=== Begin Enclosure ===

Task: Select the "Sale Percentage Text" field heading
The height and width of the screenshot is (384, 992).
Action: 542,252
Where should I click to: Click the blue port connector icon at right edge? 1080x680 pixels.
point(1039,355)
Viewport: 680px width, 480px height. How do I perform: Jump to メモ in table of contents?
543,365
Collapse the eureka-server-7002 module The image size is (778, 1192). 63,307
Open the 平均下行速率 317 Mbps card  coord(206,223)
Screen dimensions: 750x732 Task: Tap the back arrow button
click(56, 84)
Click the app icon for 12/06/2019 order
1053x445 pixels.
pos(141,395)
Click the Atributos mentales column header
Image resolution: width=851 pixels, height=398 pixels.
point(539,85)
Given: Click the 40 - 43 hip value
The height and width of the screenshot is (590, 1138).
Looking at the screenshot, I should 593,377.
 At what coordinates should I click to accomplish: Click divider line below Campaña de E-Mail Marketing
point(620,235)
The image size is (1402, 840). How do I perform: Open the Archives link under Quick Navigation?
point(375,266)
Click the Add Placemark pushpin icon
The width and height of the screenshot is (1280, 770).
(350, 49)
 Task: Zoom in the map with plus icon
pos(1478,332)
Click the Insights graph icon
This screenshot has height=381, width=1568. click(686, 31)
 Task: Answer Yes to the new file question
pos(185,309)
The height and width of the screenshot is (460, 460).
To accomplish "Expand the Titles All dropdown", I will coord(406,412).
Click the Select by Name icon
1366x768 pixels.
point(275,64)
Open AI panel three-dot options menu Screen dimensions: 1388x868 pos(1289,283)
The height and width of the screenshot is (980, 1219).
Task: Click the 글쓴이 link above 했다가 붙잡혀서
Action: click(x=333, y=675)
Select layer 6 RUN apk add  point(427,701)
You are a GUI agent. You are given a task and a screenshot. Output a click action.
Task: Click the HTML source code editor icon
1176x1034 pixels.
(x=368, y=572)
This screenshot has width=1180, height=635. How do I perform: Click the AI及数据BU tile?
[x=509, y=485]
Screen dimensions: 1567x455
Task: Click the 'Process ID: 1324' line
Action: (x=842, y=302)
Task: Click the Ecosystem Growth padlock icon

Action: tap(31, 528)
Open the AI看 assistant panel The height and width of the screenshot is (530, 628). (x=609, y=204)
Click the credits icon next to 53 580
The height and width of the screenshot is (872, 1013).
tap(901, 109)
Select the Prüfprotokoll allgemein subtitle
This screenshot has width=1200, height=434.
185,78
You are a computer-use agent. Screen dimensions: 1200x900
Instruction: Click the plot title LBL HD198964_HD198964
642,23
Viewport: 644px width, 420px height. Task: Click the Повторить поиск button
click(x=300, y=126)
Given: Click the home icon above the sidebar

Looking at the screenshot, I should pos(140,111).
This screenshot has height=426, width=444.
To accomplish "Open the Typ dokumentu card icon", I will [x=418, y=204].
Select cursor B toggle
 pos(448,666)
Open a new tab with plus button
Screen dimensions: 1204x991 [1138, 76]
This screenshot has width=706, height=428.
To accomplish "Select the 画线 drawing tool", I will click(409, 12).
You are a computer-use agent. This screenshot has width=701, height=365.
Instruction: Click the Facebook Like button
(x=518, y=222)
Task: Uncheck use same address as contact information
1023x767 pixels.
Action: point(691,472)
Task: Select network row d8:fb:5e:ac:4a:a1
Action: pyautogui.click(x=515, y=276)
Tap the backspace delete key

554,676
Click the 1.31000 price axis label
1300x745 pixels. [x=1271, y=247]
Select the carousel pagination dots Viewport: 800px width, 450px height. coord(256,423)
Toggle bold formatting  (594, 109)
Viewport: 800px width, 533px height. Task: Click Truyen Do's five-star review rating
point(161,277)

=== End Enclosure ===

§ EXERCISE PROMPT: The answer must consist of every line from the listing above that includes the word "agent".

§ WRITTEN RESPONSE:
You are a GUI agent. You are given a task and a screenshot. Output a click action.
You are a computer-use agent. Screen dimensions: 1200x900
You are a computer-use agent. This screenshot has width=701, height=365.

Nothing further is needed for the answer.